# Text excerpt
Skip to main content

File System

The file data system reads and writes data from a file system. That can be a local or attached file system, a cloud file system like AWS S3, HDFS, or URLs.

File System Connector

system.discovery.table.json
{
"type": "source",
"connector": {
"name": "file",
"directoryURI": "~/datasqrl/datasets/mydata",
"fileURIs": [],
"filenamePattern": "^([^\\.]+?)(?:_part.*)?$",
}
}

The file connector has the following configuration options:

Field NameDescriptionRequired?
directoryURIURI that identifies the directory of the data.Yes, unless fileURIs is not empty
fileURIsList of URIs that identify the files of data. Can only be used as data source.Yes, unless directoryURI is not empty
filenamePatternRegular expression pattern to identify multiple partitions of a fileNo

When directoryURI is specified, data discovery locates all files in that directory. In addition, data is loaded incrementally as new files are added to the directory when DataSQRL is running.

# Problems to work on
(1) From the file system page, return the passage from "When directoryURI is" to "DataSQRL is running." word for word.
(2) Answer these from the file system page:
(a) Which cloud file system is given as an example?
(b) What value is set for "name" inside the connector configuration?
(c) What does data discovery locate when directoryURI is specified?

# Raw records
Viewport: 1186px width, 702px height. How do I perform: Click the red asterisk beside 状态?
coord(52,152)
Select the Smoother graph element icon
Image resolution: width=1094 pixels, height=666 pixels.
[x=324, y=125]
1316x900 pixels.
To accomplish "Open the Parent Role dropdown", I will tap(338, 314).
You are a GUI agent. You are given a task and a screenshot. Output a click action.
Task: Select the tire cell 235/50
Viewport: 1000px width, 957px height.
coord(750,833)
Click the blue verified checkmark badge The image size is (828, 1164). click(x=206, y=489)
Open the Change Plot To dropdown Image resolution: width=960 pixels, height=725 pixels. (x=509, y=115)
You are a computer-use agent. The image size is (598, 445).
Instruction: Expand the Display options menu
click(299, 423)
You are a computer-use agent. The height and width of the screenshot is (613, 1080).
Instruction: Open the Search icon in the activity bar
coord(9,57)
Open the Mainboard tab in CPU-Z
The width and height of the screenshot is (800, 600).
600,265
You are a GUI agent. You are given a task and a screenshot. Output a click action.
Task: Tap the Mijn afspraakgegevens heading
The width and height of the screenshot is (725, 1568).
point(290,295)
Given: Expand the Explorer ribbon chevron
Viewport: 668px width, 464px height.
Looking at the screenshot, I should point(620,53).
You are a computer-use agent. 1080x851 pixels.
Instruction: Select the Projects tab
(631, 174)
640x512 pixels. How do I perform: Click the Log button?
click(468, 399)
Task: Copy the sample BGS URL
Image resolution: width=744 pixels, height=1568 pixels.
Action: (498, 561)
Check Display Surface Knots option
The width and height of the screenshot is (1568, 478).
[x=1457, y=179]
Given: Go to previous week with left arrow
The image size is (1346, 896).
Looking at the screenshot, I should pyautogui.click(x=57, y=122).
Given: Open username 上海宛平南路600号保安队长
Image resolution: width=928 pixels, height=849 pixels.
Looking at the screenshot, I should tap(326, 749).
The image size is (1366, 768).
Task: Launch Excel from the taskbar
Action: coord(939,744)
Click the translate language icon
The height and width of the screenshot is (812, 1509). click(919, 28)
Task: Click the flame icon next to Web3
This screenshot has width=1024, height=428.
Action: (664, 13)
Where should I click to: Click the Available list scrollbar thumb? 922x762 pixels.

# Expected answers
(1)
When directoryURI is specified, data discovery locates all files in that directory. In addition, data is loaded incrementally as new files are added to the directory when DataSQRL is running.

(2)
(a) AWS S3
(b) file
(c) All files in that directory